Banks slammed for involvement in palm oil fund-raising
London, 9 July: Three European banks have come under fire from environmentalists for their involvement in a fund-raising by palm oil producer Golden Agri-Resources (GAR), which NGOs claim is involved in rainforest destruction.
Singapore-listed GAR is expecting to raise at least S$311.1 million ($213 million) from a rights and warrants issue currently underway. Credit Suisse, UBS and BNP Paribas are listed as the joint lead-arrangers and underwriters for the fund raising.
But the Berne Declaration and the Bruno Manser Fund have slammed the banks for involving themselves in the deal, pointing to a Greenpeace Indonesia report which earlier this year linked the company’s subsidiary Sinar Mas Group with rainforest destruction.

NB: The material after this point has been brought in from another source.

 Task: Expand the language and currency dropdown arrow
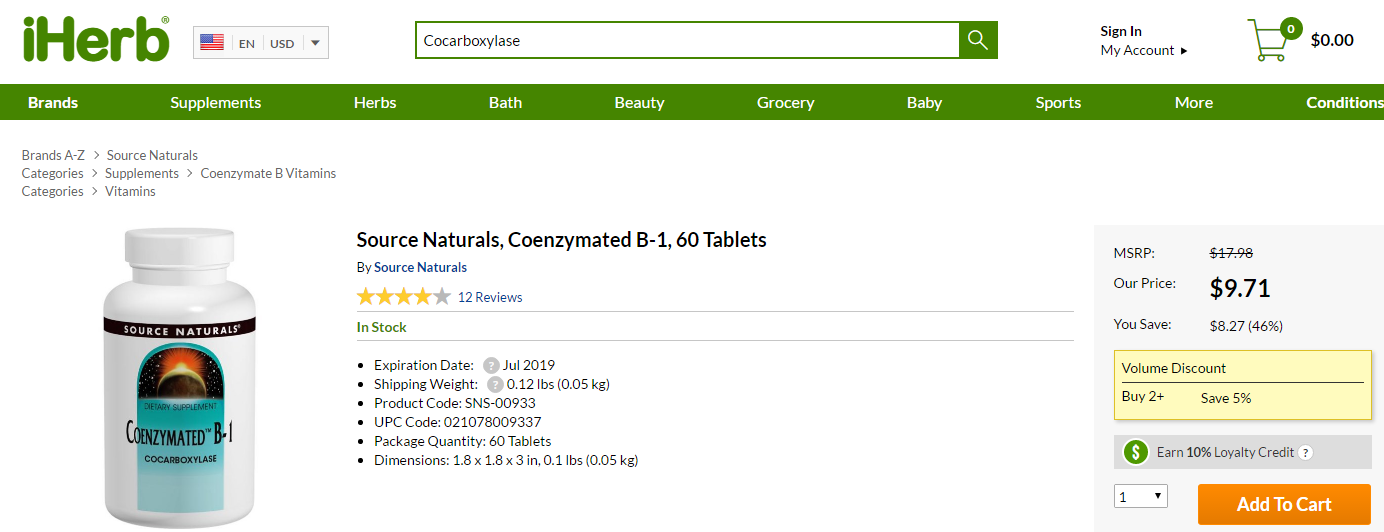[x=314, y=43]
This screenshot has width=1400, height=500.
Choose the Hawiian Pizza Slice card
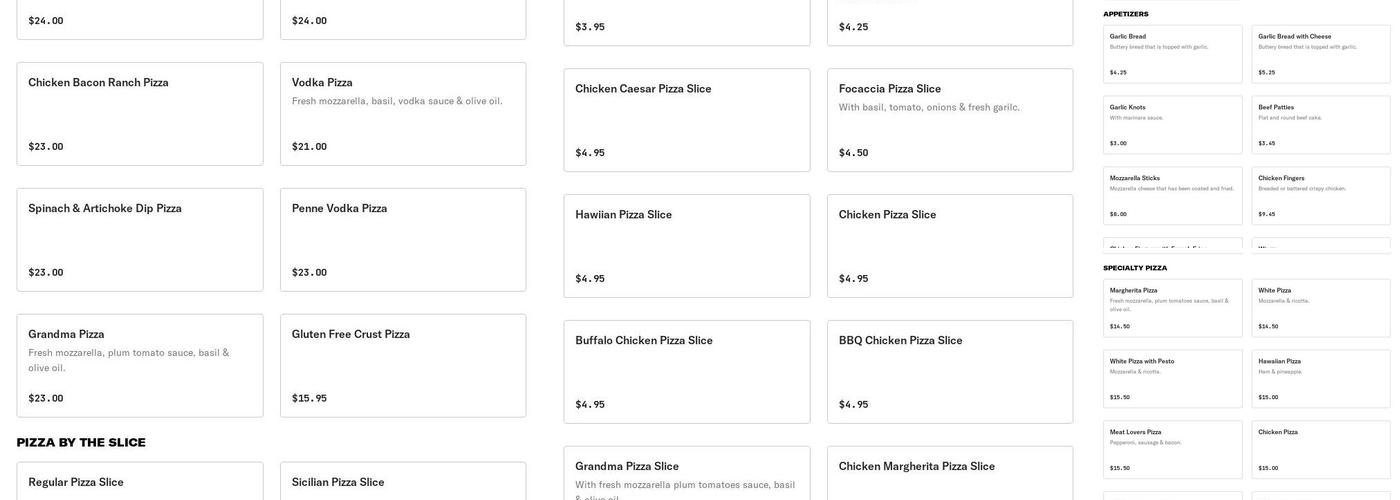click(687, 246)
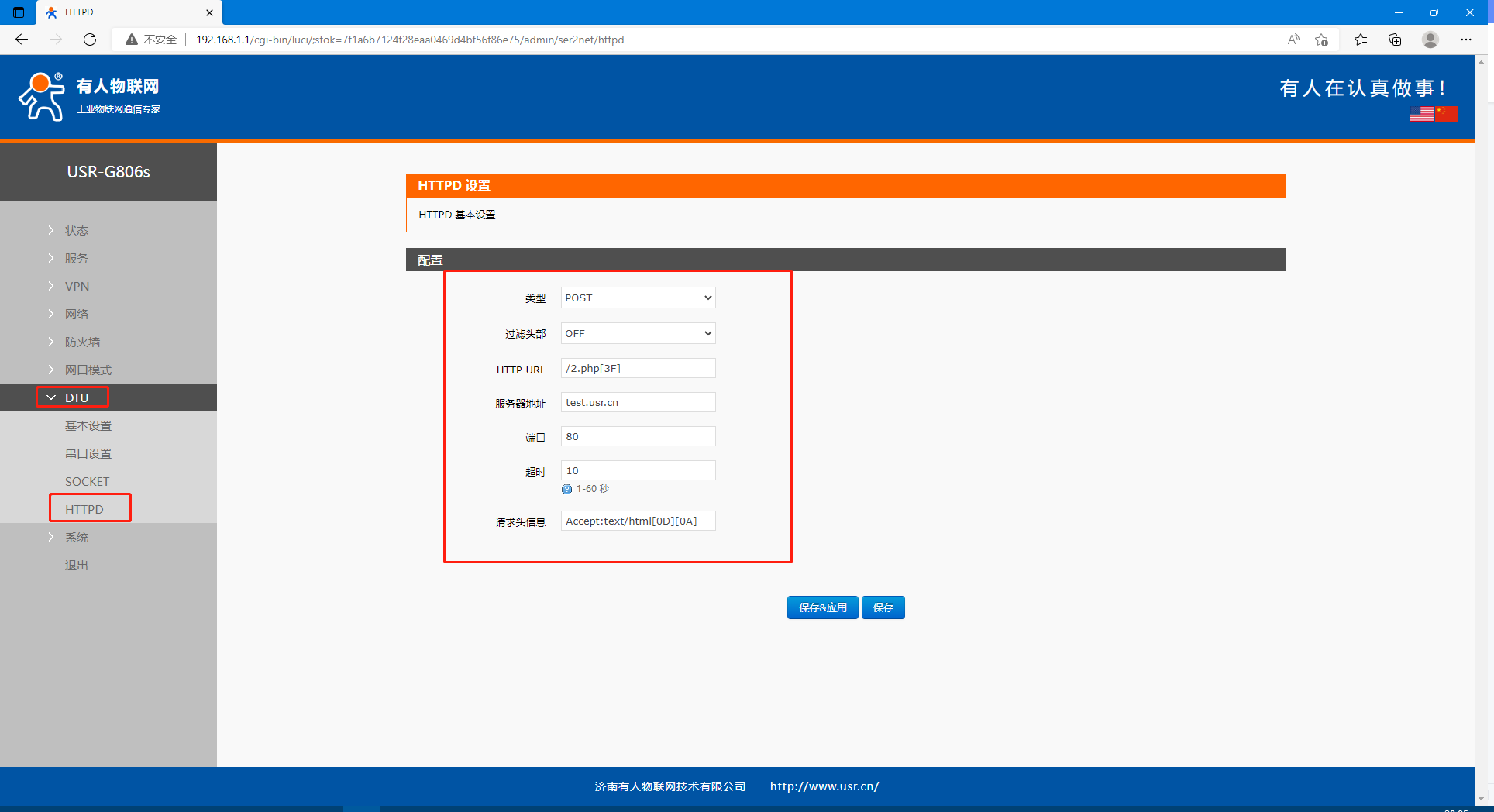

Greenpeace Indonesia has been targeting Sinar Mas for some years, blocking shipments of palm oil from reaching port and holding protests at the company’s headquarters.

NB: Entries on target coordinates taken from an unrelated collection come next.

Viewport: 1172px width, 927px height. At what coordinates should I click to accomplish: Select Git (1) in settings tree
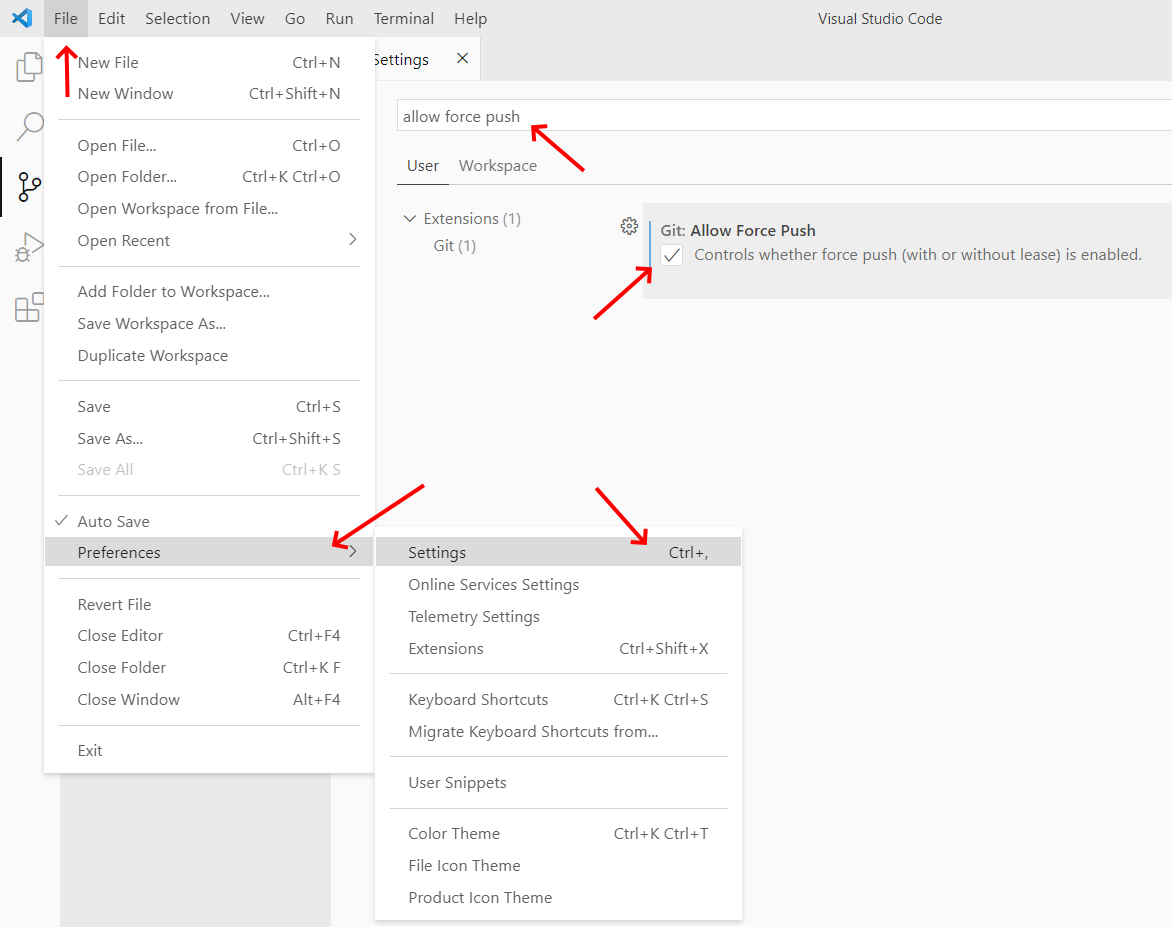(454, 245)
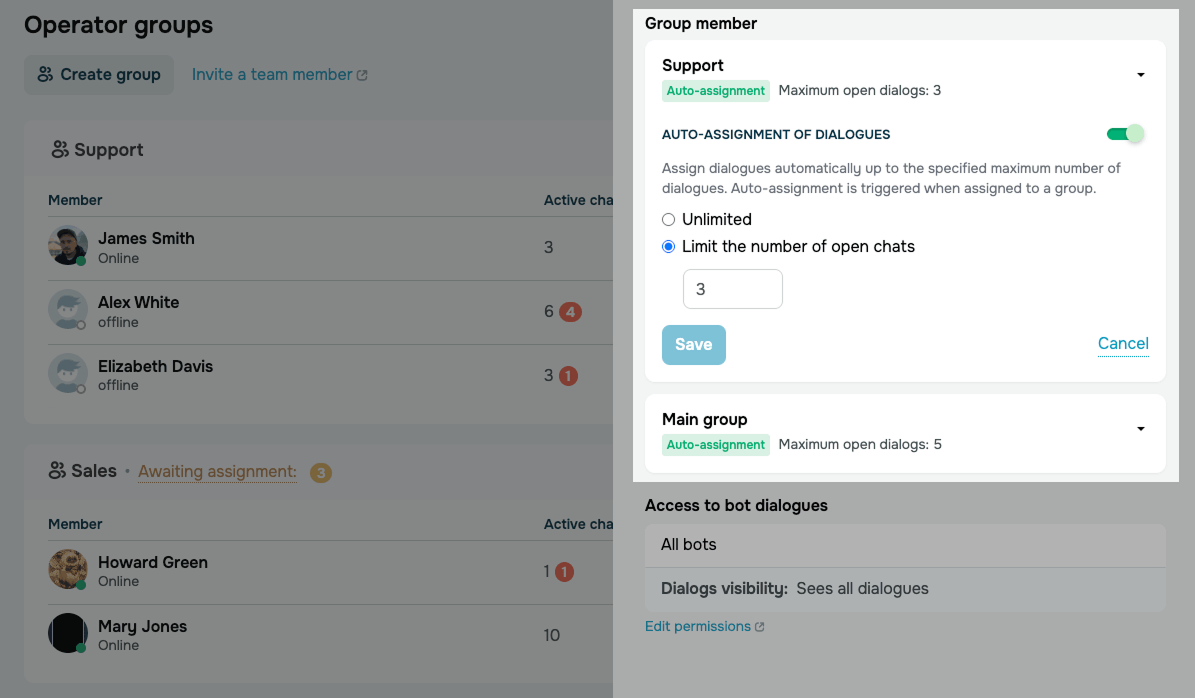1195x698 pixels.
Task: Click the red unread badge next to Alex White
Action: coord(570,312)
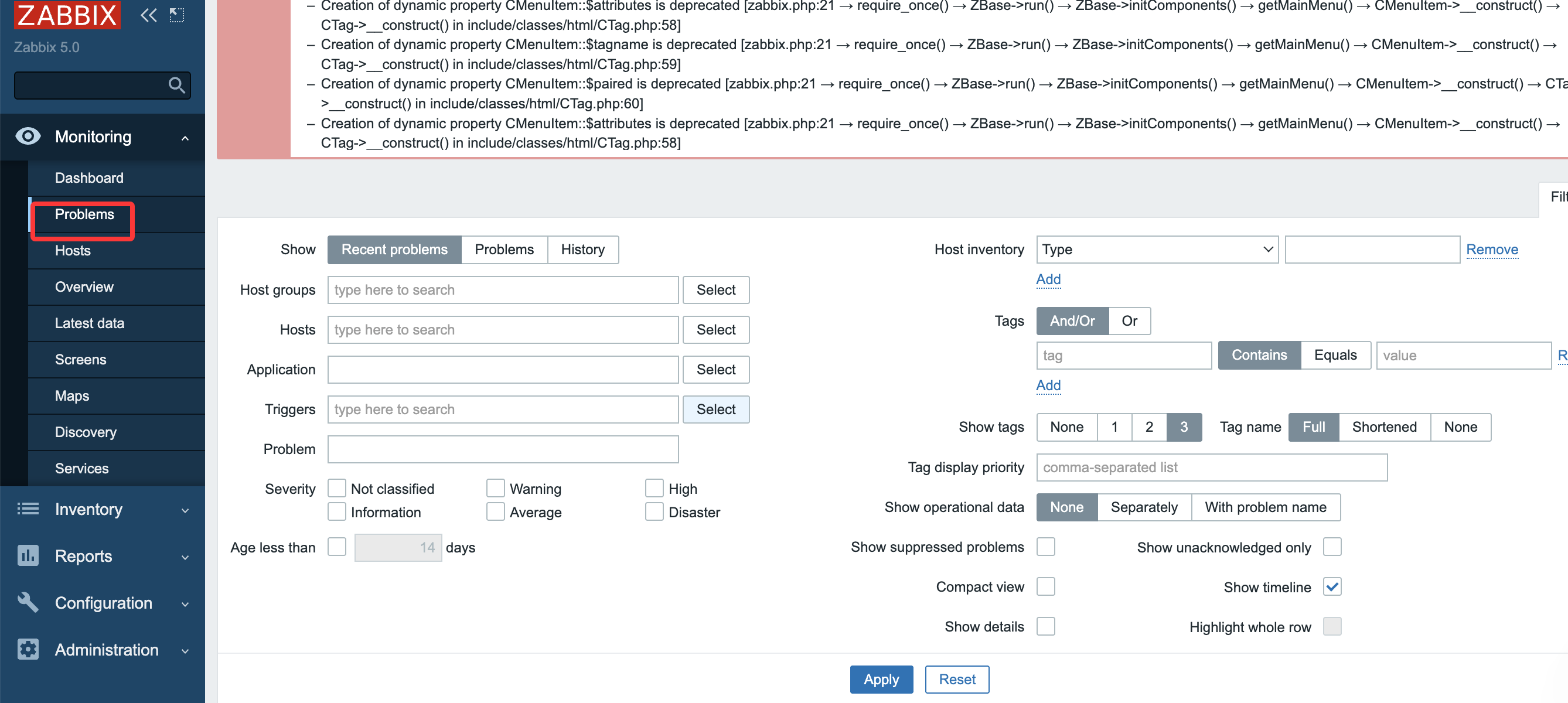Switch Show filter to History
The height and width of the screenshot is (703, 1568).
tap(582, 250)
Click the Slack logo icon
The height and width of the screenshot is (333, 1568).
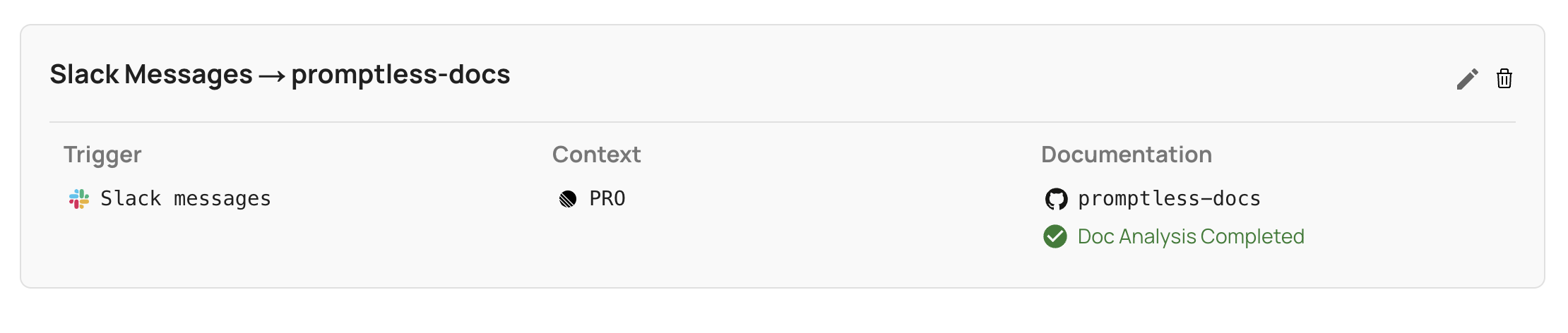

A Credit Suisse spokesman said: "Following an in-depth review of the transaction by our experts, we concluded that the transaction is consistent with our global forestry policy and other relevant industry policies.”

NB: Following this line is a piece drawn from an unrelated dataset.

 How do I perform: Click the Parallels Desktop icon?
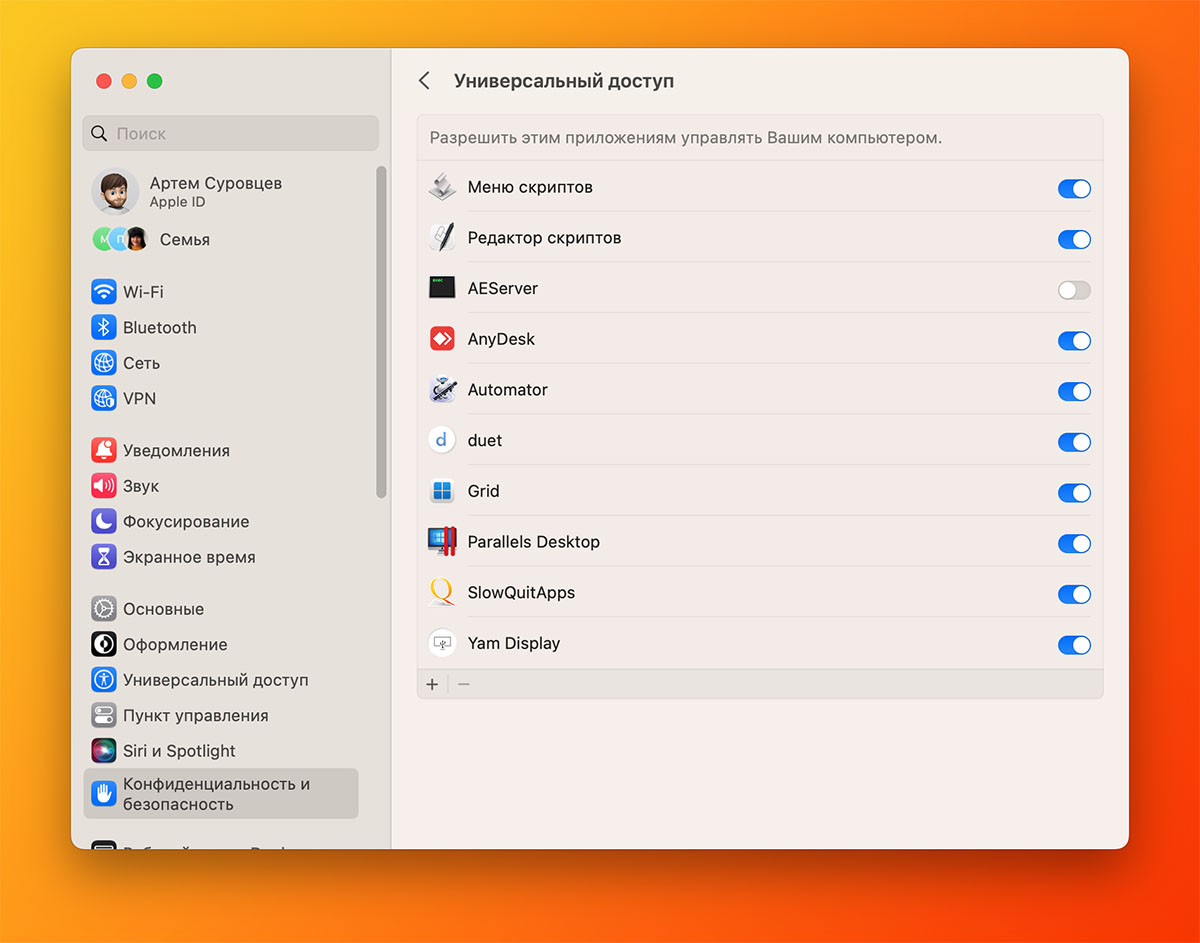click(442, 542)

BNP was unable to return requests for comment before press time and a UBS spokesman declined to comment. GAR has said the accusations are based on “false information”.
Greenpeace claims that Sinar Mas plans to develop 2.8 million hectares of rainforest in Kalimantan and Papua, in Indonesia – a figure which GAR disputes. “The vast majority of future expansion is likely to involve deforestation, some on peatlands and in the habitats of the critically endangered orangutan,” Greenpeace said in the report.
But GAR denies these accusations, saying it is an "active member" of the Roundtable on Sustainable Palm Oil. It said in a recent statement that it avoids development on primary forest and has a zero burning policy. “GAR aims to be a leader in the oil palm industry underpinned by its high operational excellence, environmental sustainability and highest level of professionalism,” it added.
It also questioned Greenpeace’s information: “Most often, these organisations have limited experience and understanding of the real condition as they refrain or refuse to get into the field to verify what is actually happening.”